Daddy's Boy Great News!
- Label
- Drunken Sailor
- Released
- 21st October 2022
Michael's Pick
View All Staff PicksFormat Info
- LP - black vinyl
“You wanna stay alive, so you gotta make money.”
TELL ME ABOUT IT DADDY’s BOY. The stereo-panned drum rattling slammed into the air announces Daddy’s Boy’s mission statement in the form of vocalist Jes Skolnik’s vitriolic diatribe, equally sardonic and bile-fuelled. This is agitated, nay, PISSED OFF anarchist propaganda baby and we are down. The irony of writing about this vital, blood-full punk music concerned with upsetting the world order, analysing the bullshit work rituals most of us are indentured to isn’t lost on me. Hell, I’m at my job, in a cold dark corner because it’s too expensive to blast the heating. I’m writing about Daddy’s Boy debut album GREAT NEWS! and getting paid by the hour to do it. We’re all indentured to the system, to the day job, waiting for the pay check, getting Tesco meal deals so we can afford to have a bath tonight, you know the drill. Daddy’s Boy aren’t taking this whole con lying down.

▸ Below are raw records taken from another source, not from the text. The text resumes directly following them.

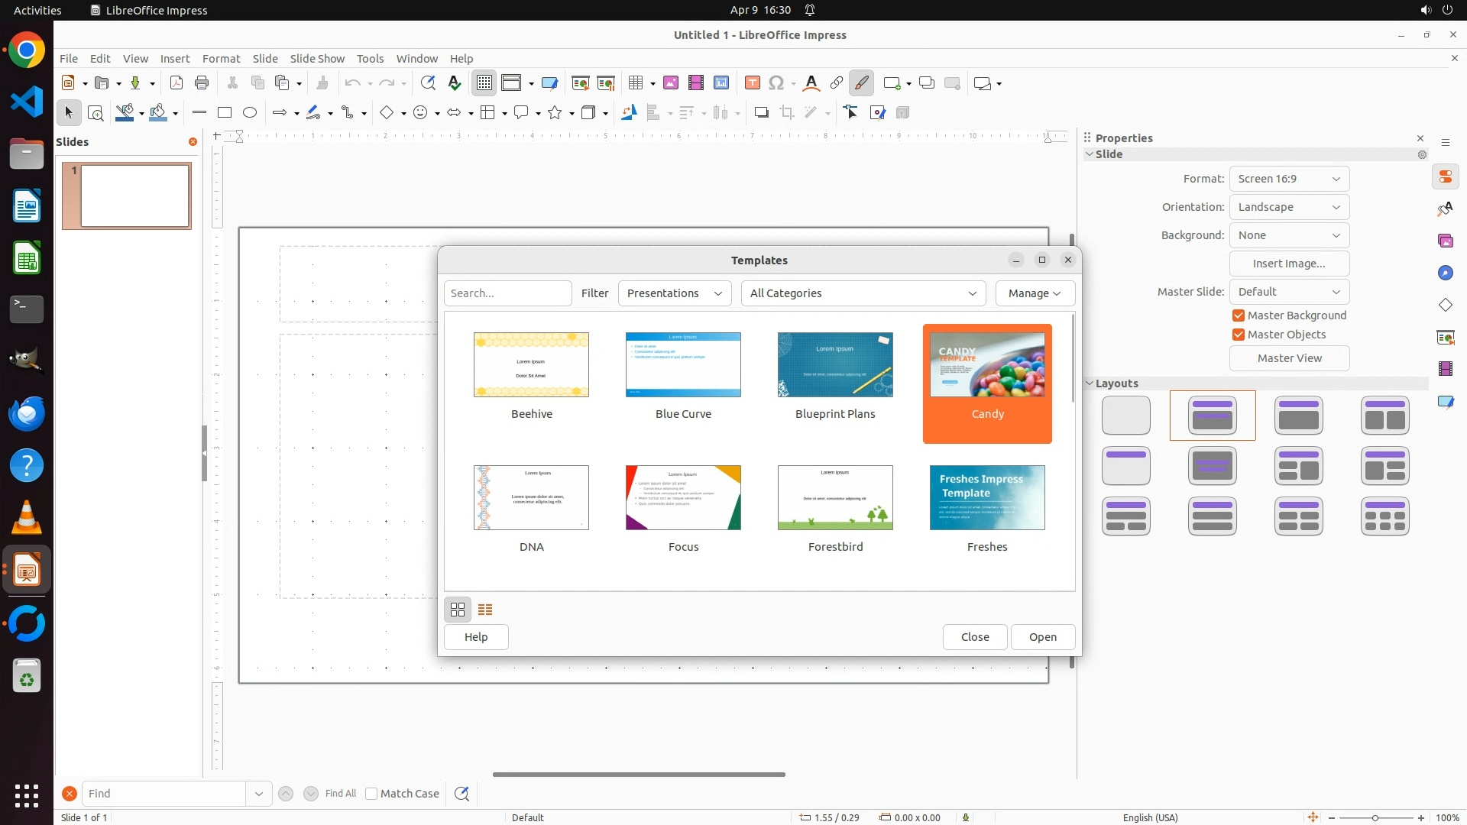Expand the All Categories dropdown
Viewport: 1467px width, 825px height.
click(863, 293)
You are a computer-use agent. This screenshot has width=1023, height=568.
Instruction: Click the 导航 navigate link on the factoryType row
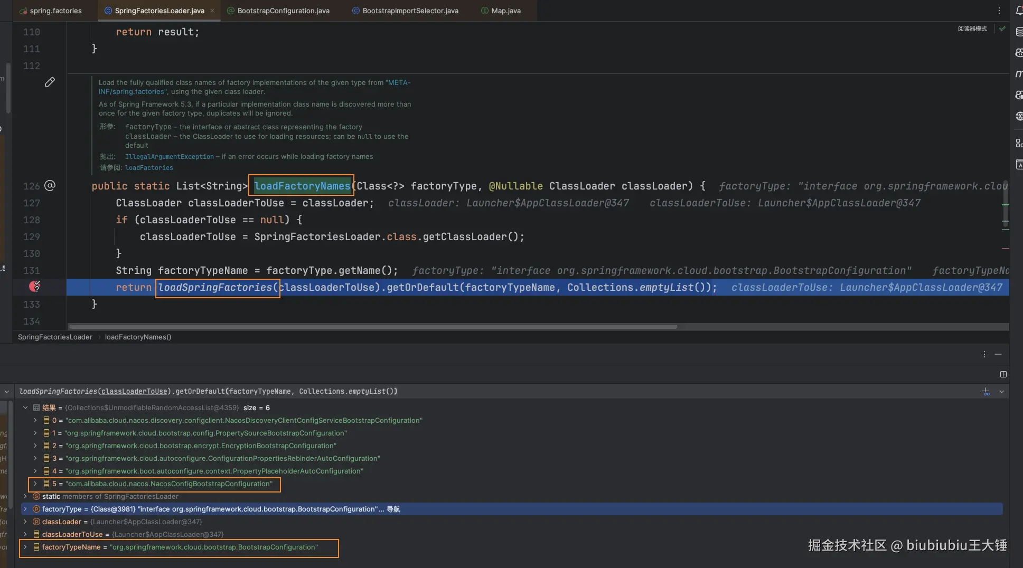point(393,509)
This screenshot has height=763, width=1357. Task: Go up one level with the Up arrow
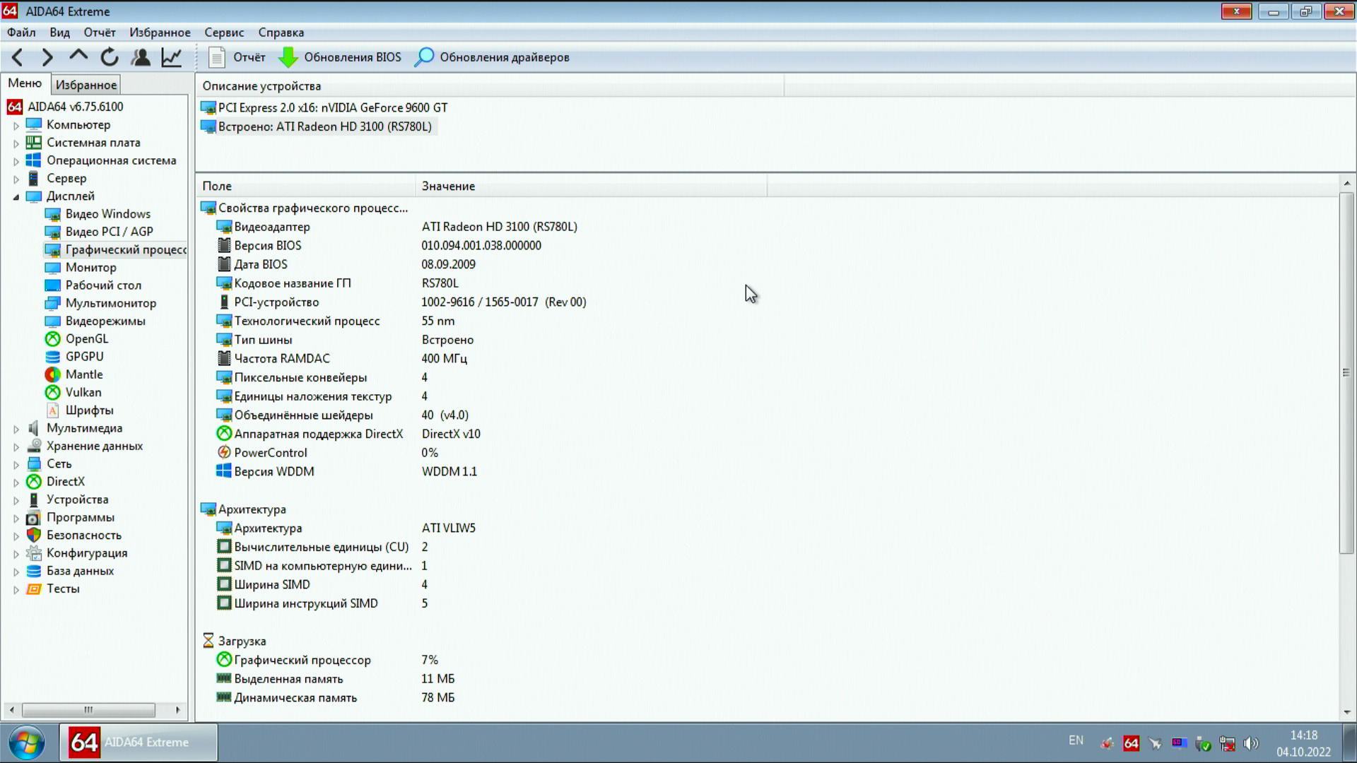point(78,57)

Daddy’s Boy are from Chicago via a whole history of visceral punk music and anarchist practices. Featuring members of groups Retreaters and Fake Limbs plus the afore-mentioned Skolnik (ex-Split Feet) on vocals, theirs is a monolithic punk music that could have been released on Touch & Go’s heyday, it’s a fired up, blisteringly high octane music informed by Crass as much as Void and all pushed to the crunchy max by recording engineer Steve Albini. Like the best forward-thinking records, Great News! walks straight up to genre and precedent and barges right past them. Work Won’t Love You Back puts the worker’s revolt into gut-punching bullet points, satirising the gig economy, the ever-encroaching decimation of personal space and time by corporations demanding more of us, eroding our sense of self for profit. The drums and vocal intro recalls Stations Of The Crass-era before the world-ending bass (courtesy of Jon Strasheim) and percussive guitar attacks clothesline the listener.

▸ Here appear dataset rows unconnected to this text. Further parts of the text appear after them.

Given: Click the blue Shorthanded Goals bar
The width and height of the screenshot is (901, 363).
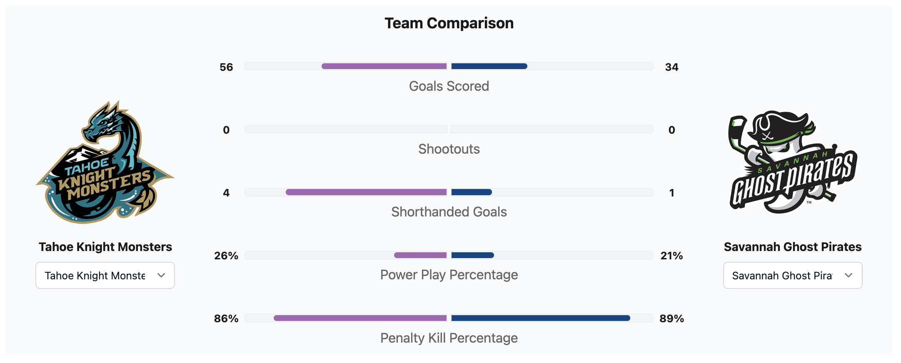Looking at the screenshot, I should [472, 192].
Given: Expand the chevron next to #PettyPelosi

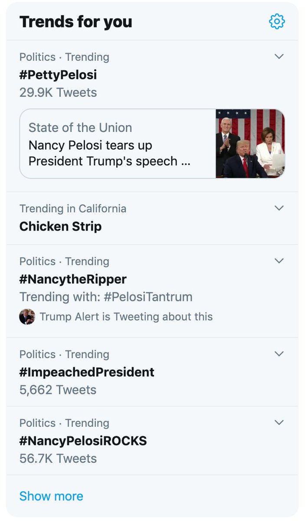Looking at the screenshot, I should point(279,56).
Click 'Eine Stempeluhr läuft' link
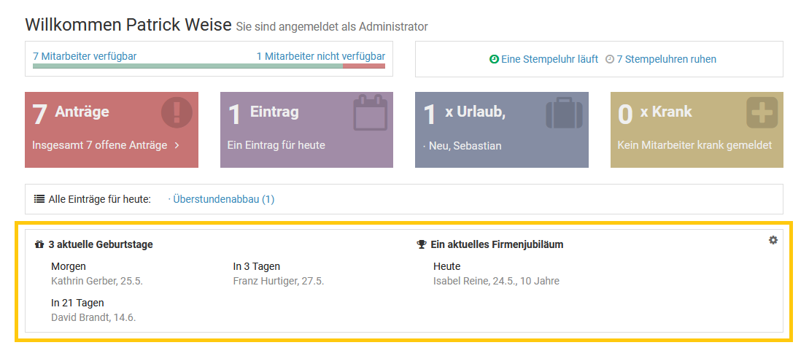This screenshot has width=809, height=364. tap(549, 59)
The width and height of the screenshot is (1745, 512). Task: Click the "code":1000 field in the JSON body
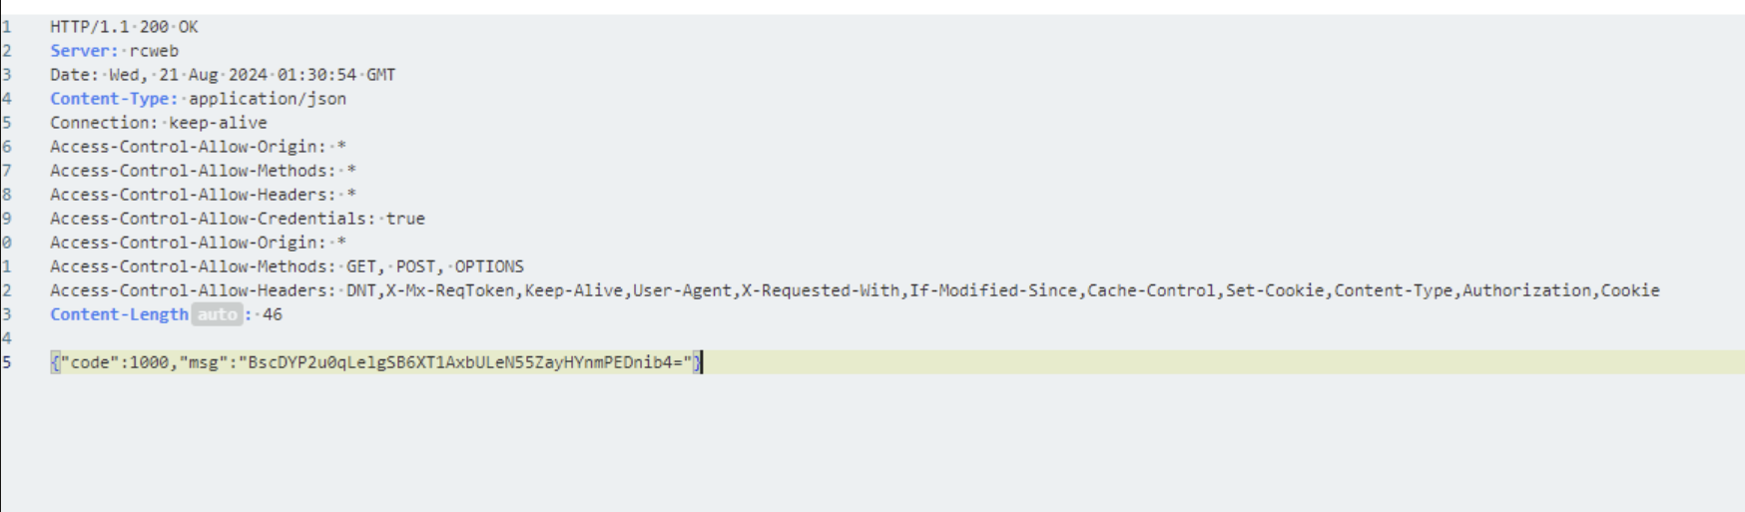tap(115, 362)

Bryan Gleason’s guitars on GREAT NEWS! are completely infected with gravel, humbucker-sounding, alternatively flirting with noise and feedback, sharp shards of dissonance spat out between neck-punching power chords. The Poster has noise guitar that reminds us of Sightings or the classic No Wave sounds of DNA or Mars; it morphs into atonal blocks of concrete that hammer the vocal about the head. Here Skolnik skewers the anxieties of internet living, the cloying, sociopathic hold social media has on users. It’s testament to the thoughtful, critical minds behind the band’s music. Eddie Says uses Void-style guitars over one-two pogo drumming all rendered absolutely massive by Albini’s mic placements and incisive mixing skills. In fact the guitars are endlessly creative and outside the box, adding rhythmic textures or wipe out frequencies when needed, an unhealthily thrilling amount of distortion smearing the playing. Throughout, Neal Markowski’s brutally effective drums bely a virtuosity that goes far beyond simple punk drumming, nearing John Bonham-style heavy-hitting.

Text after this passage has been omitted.